Collected data entries:
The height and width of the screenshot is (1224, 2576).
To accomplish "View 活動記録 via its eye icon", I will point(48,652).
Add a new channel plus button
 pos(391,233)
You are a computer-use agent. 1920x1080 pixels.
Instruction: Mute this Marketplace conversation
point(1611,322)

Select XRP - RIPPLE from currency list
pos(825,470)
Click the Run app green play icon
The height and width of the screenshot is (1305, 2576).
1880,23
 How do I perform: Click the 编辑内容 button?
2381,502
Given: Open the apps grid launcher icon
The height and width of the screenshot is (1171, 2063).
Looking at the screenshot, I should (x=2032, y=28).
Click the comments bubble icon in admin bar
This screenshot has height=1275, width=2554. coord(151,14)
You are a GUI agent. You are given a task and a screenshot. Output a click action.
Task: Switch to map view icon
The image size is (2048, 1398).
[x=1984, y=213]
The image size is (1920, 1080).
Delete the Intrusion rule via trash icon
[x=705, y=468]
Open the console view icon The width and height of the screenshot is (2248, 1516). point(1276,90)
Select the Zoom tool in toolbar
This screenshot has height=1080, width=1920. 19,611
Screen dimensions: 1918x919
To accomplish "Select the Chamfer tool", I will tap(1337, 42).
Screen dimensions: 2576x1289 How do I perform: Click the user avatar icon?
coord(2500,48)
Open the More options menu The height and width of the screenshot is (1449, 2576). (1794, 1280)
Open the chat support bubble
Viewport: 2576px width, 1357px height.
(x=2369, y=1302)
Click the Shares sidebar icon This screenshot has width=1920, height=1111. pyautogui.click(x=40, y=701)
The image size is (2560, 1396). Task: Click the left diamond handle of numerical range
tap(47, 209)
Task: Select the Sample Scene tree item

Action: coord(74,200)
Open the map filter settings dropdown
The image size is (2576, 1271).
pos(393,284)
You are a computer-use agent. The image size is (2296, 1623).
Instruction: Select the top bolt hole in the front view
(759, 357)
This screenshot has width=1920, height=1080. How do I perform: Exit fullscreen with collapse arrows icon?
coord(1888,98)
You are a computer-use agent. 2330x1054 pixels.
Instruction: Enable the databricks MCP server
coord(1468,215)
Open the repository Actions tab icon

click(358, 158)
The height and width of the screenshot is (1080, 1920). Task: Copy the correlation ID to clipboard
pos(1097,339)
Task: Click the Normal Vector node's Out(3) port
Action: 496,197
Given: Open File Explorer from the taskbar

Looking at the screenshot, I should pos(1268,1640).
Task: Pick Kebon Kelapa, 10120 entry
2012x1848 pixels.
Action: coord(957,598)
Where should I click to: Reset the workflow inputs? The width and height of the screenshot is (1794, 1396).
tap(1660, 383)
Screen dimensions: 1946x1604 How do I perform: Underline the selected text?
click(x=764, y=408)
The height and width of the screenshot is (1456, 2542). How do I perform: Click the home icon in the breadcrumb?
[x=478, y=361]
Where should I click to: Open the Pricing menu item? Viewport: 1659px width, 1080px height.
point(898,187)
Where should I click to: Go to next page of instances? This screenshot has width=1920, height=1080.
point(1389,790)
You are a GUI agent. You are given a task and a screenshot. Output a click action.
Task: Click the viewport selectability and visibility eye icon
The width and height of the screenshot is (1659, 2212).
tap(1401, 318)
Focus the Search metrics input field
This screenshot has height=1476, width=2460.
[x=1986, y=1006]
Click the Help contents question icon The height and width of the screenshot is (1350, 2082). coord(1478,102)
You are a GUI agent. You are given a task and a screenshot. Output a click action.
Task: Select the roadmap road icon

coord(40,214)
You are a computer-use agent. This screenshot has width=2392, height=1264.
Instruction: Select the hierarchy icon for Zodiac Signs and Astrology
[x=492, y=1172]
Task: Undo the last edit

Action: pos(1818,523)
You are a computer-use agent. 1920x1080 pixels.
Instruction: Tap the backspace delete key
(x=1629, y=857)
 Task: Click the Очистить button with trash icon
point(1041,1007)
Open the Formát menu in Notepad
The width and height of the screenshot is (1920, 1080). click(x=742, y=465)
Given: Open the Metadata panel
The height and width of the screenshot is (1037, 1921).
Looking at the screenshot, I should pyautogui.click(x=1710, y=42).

== Exercise brief ==
Type out all of the records again, exactly.

== Completed task ==
The height and width of the screenshot is (1224, 2576).
To accomplish "View 活動記録 via its eye icon", I will point(48,652).
Add a new channel plus button
 pos(391,233)
You are a computer-use agent. 1920x1080 pixels.
Instruction: Mute this Marketplace conversation
point(1611,322)

Select XRP - RIPPLE from currency list
pos(825,470)
Click the Run app green play icon
The height and width of the screenshot is (1305, 2576).
1880,23
 How do I perform: Click the 编辑内容 button?
2381,502
Given: Open the apps grid launcher icon
The height and width of the screenshot is (1171, 2063).
Looking at the screenshot, I should (x=2032, y=28).
Click the comments bubble icon in admin bar
This screenshot has height=1275, width=2554. coord(151,14)
You are a GUI agent. You are given a task and a screenshot. Output a click action.
Task: Switch to map view icon
The image size is (2048, 1398).
[x=1984, y=213]
The image size is (1920, 1080).
Delete the Intrusion rule via trash icon
[x=705, y=468]
Open the console view icon The width and height of the screenshot is (2248, 1516). point(1276,90)
Select the Zoom tool in toolbar
This screenshot has height=1080, width=1920. 19,611
Screen dimensions: 1918x919
To accomplish "Select the Chamfer tool", I will tap(1337, 42).
Screen dimensions: 2576x1289 How do I perform: Click the user avatar icon?
coord(2500,48)
Open the More options menu The height and width of the screenshot is (1449, 2576). (1794, 1280)
Open the chat support bubble
Viewport: 2576px width, 1357px height.
(x=2369, y=1302)
Click the Shares sidebar icon This screenshot has width=1920, height=1111. pyautogui.click(x=40, y=701)
The image size is (2560, 1396). Task: Click the left diamond handle of numerical range
tap(47, 209)
Task: Select the Sample Scene tree item

Action: coord(74,200)
Open the map filter settings dropdown
The image size is (2576, 1271).
pos(393,284)
You are a computer-use agent. The image size is (2296, 1623).
Instruction: Select the top bolt hole in the front view
(759, 357)
This screenshot has width=1920, height=1080. How do I perform: Exit fullscreen with collapse arrows icon?
coord(1888,98)
You are a computer-use agent. 2330x1054 pixels.
Instruction: Enable the databricks MCP server
coord(1468,215)
Open the repository Actions tab icon

click(358, 158)
The height and width of the screenshot is (1080, 1920). Task: Copy the correlation ID to clipboard
pos(1097,339)
Task: Click the Normal Vector node's Out(3) port
Action: 496,197
Given: Open File Explorer from the taskbar

Looking at the screenshot, I should pos(1268,1640).
Task: Pick Kebon Kelapa, 10120 entry
2012x1848 pixels.
Action: coord(957,598)
Where should I click to: Reset the workflow inputs? The width and height of the screenshot is (1794, 1396).
tap(1660, 383)
Screen dimensions: 1946x1604 How do I perform: Underline the selected text?
click(x=764, y=408)
The height and width of the screenshot is (1456, 2542). How do I perform: Click the home icon in the breadcrumb?
[x=478, y=361]
Where should I click to: Open the Pricing menu item? Viewport: 1659px width, 1080px height.
point(898,187)
Where should I click to: Go to next page of instances? This screenshot has width=1920, height=1080.
point(1389,790)
You are a GUI agent. You are given a task and a screenshot. Output a click action.
Task: Click the viewport selectability and visibility eye icon
The width and height of the screenshot is (1659, 2212).
tap(1401, 318)
Focus the Search metrics input field
This screenshot has height=1476, width=2460.
[x=1986, y=1006]
Click the Help contents question icon The height and width of the screenshot is (1350, 2082). coord(1478,102)
You are a GUI agent. You are given a task and a screenshot. Output a click action.
Task: Select the roadmap road icon

coord(40,214)
You are a computer-use agent. This screenshot has width=2392, height=1264.
Instruction: Select the hierarchy icon for Zodiac Signs and Astrology
[x=492, y=1172]
Task: Undo the last edit

Action: pos(1818,523)
You are a computer-use agent. 1920x1080 pixels.
Instruction: Tap the backspace delete key
(x=1629, y=857)
 Task: Click the Очистить button with trash icon
point(1041,1007)
Open the Formát menu in Notepad
The width and height of the screenshot is (1920, 1080). click(x=742, y=465)
Given: Open the Metadata panel
The height and width of the screenshot is (1037, 1921).
Looking at the screenshot, I should pyautogui.click(x=1710, y=42).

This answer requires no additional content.